Suaraindo.id – Satuan Polisi Pamong Praja (Satpol PP) Kabupaten Sambas terus meningkatkan intensitas operasi penyakit masyarakat (Pekat) sepanjang tahun 2025. Dari Januari hingga Oktober, petugas berhasil menjaring 58 pasangan yang kedapatan tidak memiliki ikatan pernikahan sah, dalam sejumlah razia yang digelar di berbagai wilayah, Rabu (5/11/2025).
Kepala Satpol PP Kabupaten Sambas, Ilham Jamaludin, menegaskan bahwa kegiatan ini merupakan bagian dari komitmen pemerintah daerah untuk menjaga ketertiban umum serta menegakkan norma kesusilaan di tengah masyarakat.
“Selama periode Januari hingga Oktober 2025, kami telah mengamankan 58 pasangan yang tidak memiliki hubungan pernikahan resmi,” ujarnya.

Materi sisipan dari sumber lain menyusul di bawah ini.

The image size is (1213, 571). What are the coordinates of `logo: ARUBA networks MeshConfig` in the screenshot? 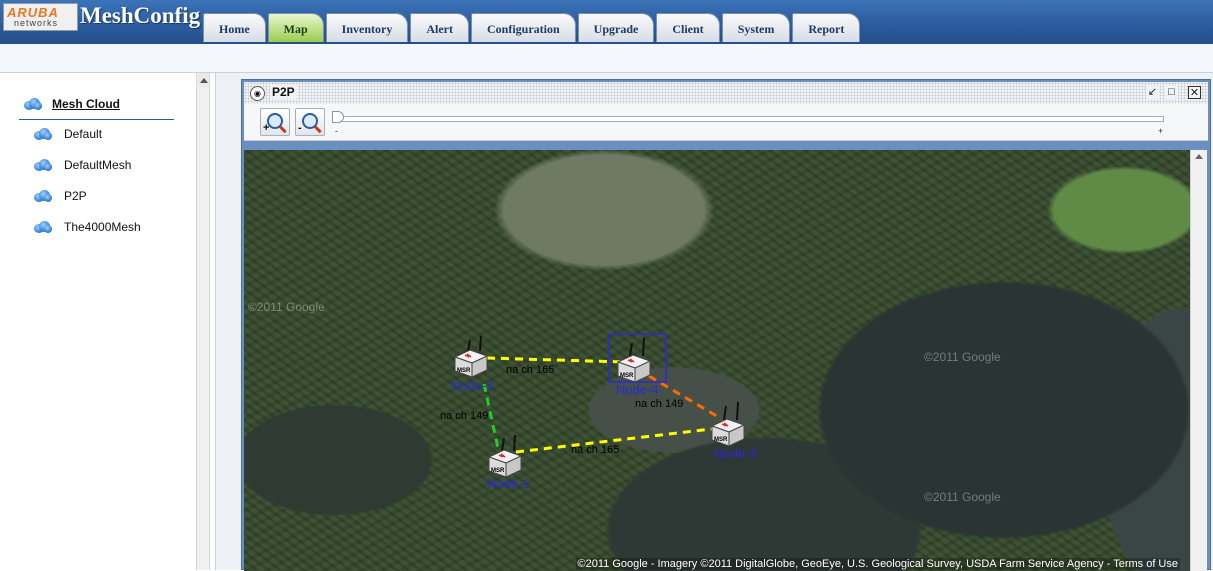 It's located at (100, 18).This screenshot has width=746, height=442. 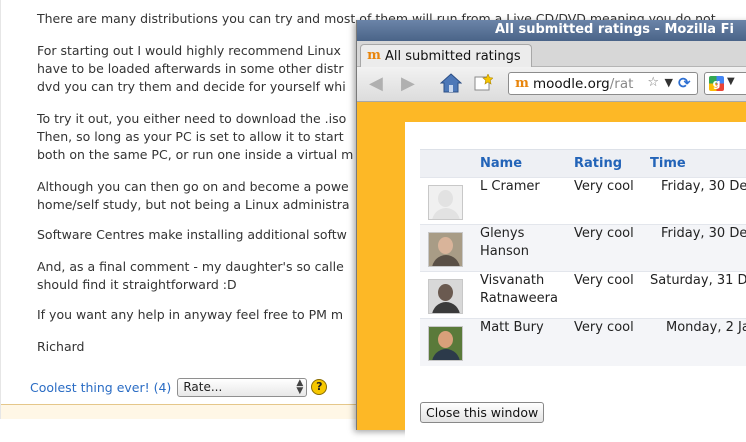 What do you see at coordinates (527, 295) in the screenshot?
I see `user-name-link: Visvanath Ratnaweera` at bounding box center [527, 295].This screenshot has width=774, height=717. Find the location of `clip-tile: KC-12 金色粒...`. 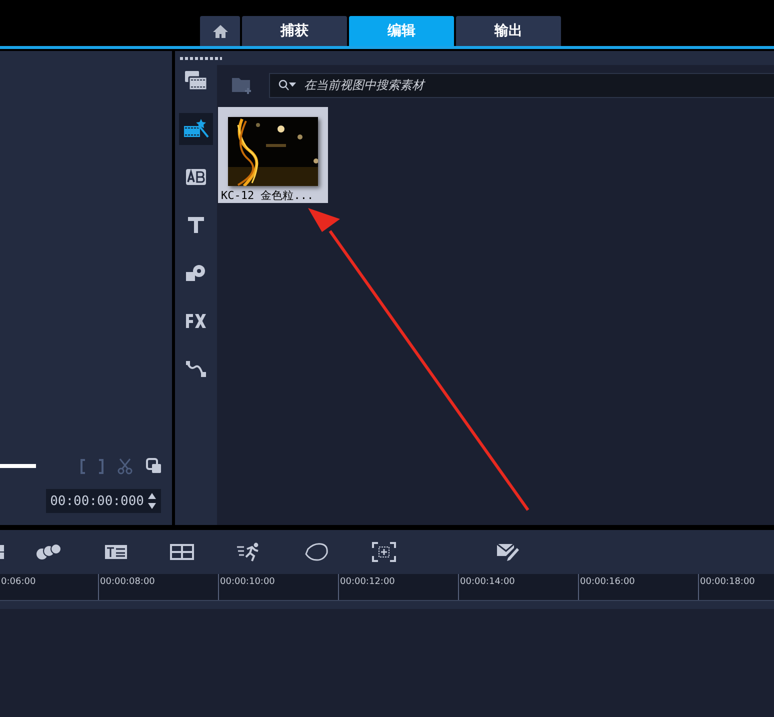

Ilham menjelaskan, setiap pasangan yang terjaring tidak hanya diberikan peringatan, tetapi juga menjalani proses pembinaan. Mereka diwajibkan menandatangani surat pernyataan agar tidak mengulangi perbuatan yang sama di kemudian hari. Selain itu, kepulangan para pelanggar hanya diperbolehkan setelah dijemput oleh orang tua masing-masing.
“Langkah ini kami ambil agar orang tua turut berperan aktif dalam mengawasi anak-anak mereka. Keterlibatan keluarga sangat penting dalam menekan pelanggaran norma sosial di masyarakat,” tambahnya.
Dalam proses pembinaan, petugas Satpol PP juga memberikan imbauan langsung kepada para orang tua agar meningkatkan perhatian terhadap pergaulan anak-anak, serta memastikan tidak terjadi pelanggaran serupa di masa mendatang.
Selain menyasar pasangan tanpa ikatan sah, Satpol PP Sambas turut memberikan peringatan keras kepada pemilik rumah kos dan penginapan yang kedapatan menampung tamu tanpa surat nikah atau identitas yang jelas.
“Kami minta para pemilik dan penjaga kos serta penginapan lebih selektif terhadap tamu yang menginap. Jangan sampai tempat mereka menjadi lokasi terjadinya pelanggaran norma kesusilaan,” tegas Ilham.
Ia menambahkan, operasi Pekat akan terus dilaksanakan secara berkelanjutan sebagai wujud komitmen pemerintah daerah dalam menciptakan lingkungan yang tertib, aman, dan berakhlak di Kabupaten Sambas.
“Operasi Pekat ini bukan semata-mata penertiban, tetapi juga bagian dari pembinaan moral masyarakat. Kami ingin memastikan nilai-nilai kesusilaan tetap dijaga dan ditaati oleh seluruh warga Sambas,” pungkas Ilham Jamaludin.